GIVEN PASSAGE:

----

HOMEPrevious PageContact UsRSS RSS Feed
Advertiser Index
Going Out
Shopping
Health
Youth
Real Estate
Faith
Community July 13, 2007
Search Archives


Women leaders raise over $50,000 for youth
United Women's Leadership Council wants to help young women leaving county's foster care system
By Michelle Knight knight@theacorn.com

IN RECOGNITION- Allison Bonburg, right, a local representative for Sen. Tom McClintock (R-Thousand Oaks), presents the United Women's Leadership Council with a certificate of recognition from the California Senate during a recent council meeting. From left are Lydia Ledesma-Reese, council chair, Amy Fonzo of the United Way of Ventura County and Kelly Baker, a council member.
They did it.

The United Women's Leadership Council not only met its goal of raising $50,000 by the end of June but exceeded it by $6,000, an official with the group said earlier this week.

"It's very exciting," Vice President Amy Fonzo said of the $56,000 the group raised.

Fonzo said that in addition to creating a personal legacy, founding members will also appear in the council's marketing materials for the first year.

The fledgling activist group of 56 women and men have taken up the mission of identifying the gaps in social services for girls age 15 to 19 transitioning out of the county's foster care system.

----

INFORMATION GIVEN:
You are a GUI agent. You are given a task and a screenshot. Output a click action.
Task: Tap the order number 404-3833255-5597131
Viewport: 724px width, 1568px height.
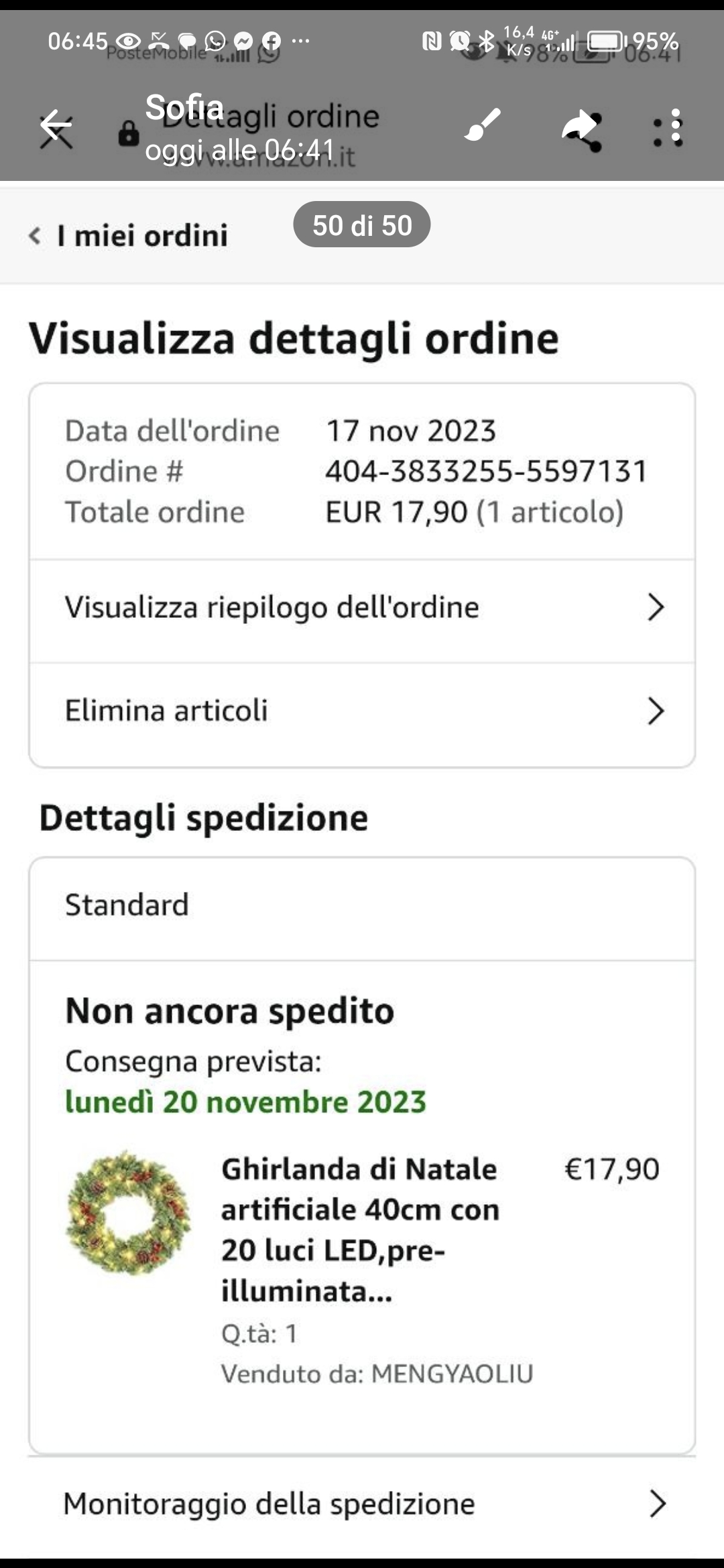click(x=486, y=471)
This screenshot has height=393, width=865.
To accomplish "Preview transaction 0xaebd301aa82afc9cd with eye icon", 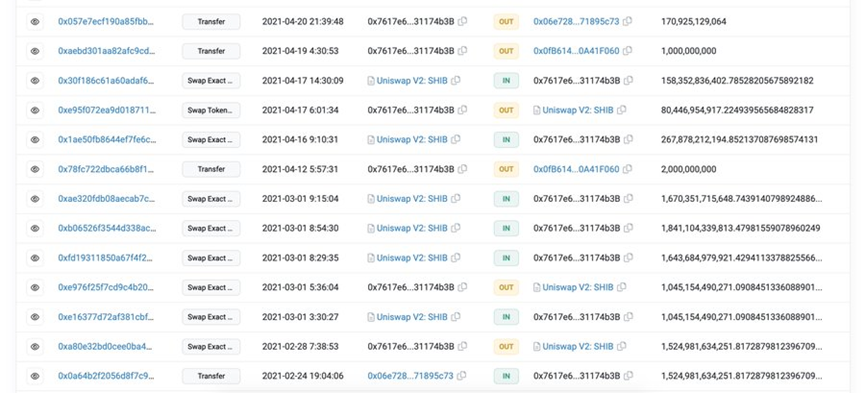I will pyautogui.click(x=35, y=51).
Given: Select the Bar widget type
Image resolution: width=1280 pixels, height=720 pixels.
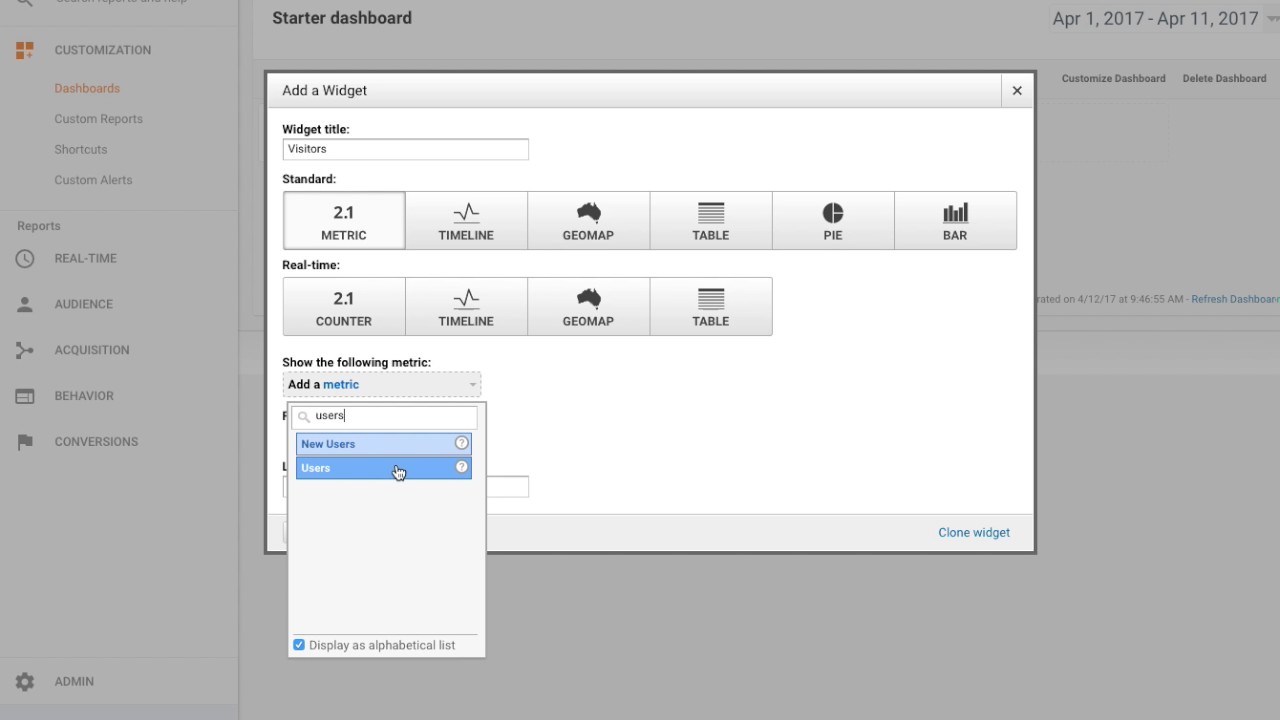Looking at the screenshot, I should tap(954, 220).
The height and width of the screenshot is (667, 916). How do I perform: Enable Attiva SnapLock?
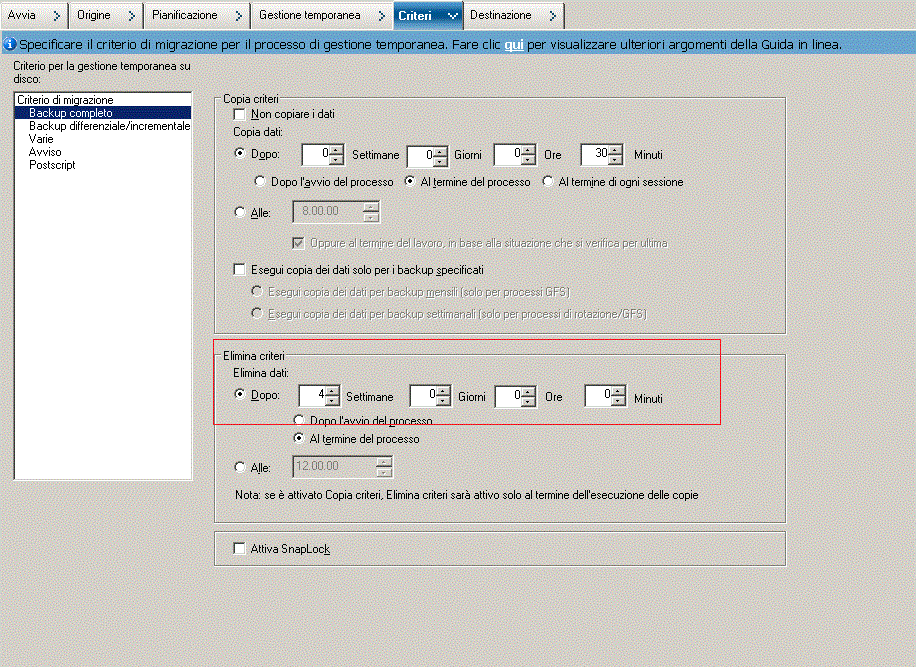tap(238, 548)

----

List every person named in the photo caption of the article on the United Women's Leadership Council, with the role or affiliation the caption gives each.

- Allison Bonburg: local representative for Sen. Tom McClintock
- Tom McClintock: senator (R-Thousand Oaks)
- Lydia Ledesma-Reese: council chair
- Amy Fonzo: of the United Way of Ventura County
- Kelly Baker: council member